“You’re never too old, too wacky, too wild, to pick up a book and read with a child.” That’s the message the National Education Association (NEA) hopes to get out during this year’s Read Across America celebration. The event is held on March 2, to commemorate the birthday of Theodor Seuss Geisel, better known as Dr. Seuss. But the festivities aren’t limited to one day. From February 26 through March 4, students, teachers, and families nationwide will revel in the joys of reading. You may even see a teacher or two wearing the Cat in the Hat’s signature striped headgear.
Read Across America began 19 years ago as a way to get kids excited about reading. “You have this magical thing happen when an adult sits with a kid and turns the pages, and reads in a funny voice, and you giggle together,” Lily Eskelsen García, the NEA president, told TFK. “The whole point is making it fun, not for the next test, not because it’s something they have to memorize or something they have to struggle with. Just sit and read for fun.”

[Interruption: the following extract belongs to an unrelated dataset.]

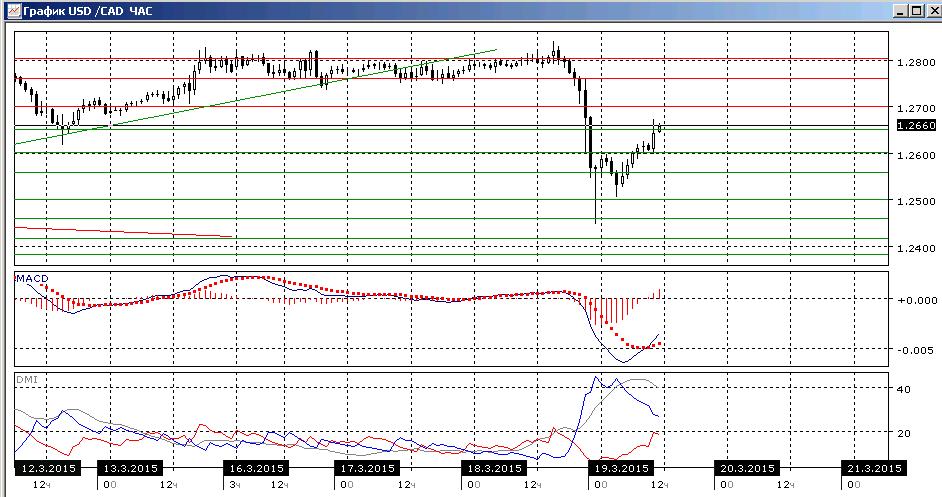Viewport: 942px width, 497px height.
Task: Click the window title График USD/CAD ЧАС
Action: (88, 11)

That fun involves celebrating the zany characters created by Dr. Seuss. This year, Southwest Airlines is one of the sponsors of Read Across America. Flight attendants on some Southwest flights will wear red-and-white stovepipe hats, like the Cat in the Hat does, to spread awareness about the event. NEA representatives will accompany extra-special guests Thing 1, Thing 2, and the Cat in the Hat to schools and community centers in six cities: Dallas, Texas; Nashville, Tennessee; Phoenix, Arizona; San Diego, California; Denver, Colorado; and Atlanta, Georgia. They will bring books, costumes, activities, and more, all to help kids see that reading can be a blast.
A New Find
Kids can celebrate Read Across America with any book. But in honor of Dr. Seuss, they might want to pick up his most recent published work, What Pet Should I Get? It was discovered 20 years after Dr. Seuss’s death and published in July of 2015, delighting fans of the beloved author. Like other Dr. Seuss books, What Pet Should I Get? incorporates rhymes, humor, and familiar Seussian illustrations. In it, a brother and a sister visit a pet shop and have trouble choosing just one animal to bring home.
Eskelsen García says NEA chose Dr. Seuss’s birthday for its “literacy party” because his appeal his universal. “You can go anywhere in the world and see a translation of The Cat in the Hat,” she says. And, she adds, “Everyone loves birthday parties. You’re going to have a piece of birthday cake, and you’re going to read Green Eggs and Ham.”
Anyone can participate in Read Across America. All it takes is grabbing a book and a few loved ones, and sharing in the joy of reading. “Taking out that book, like I’m going to do on March 2, and looking at those [kids] who will clap their hands and start reading the book with you, because they’ve memorized it, [you can tell] someone has lovingly sat with them and read it,” Eskelsen García says.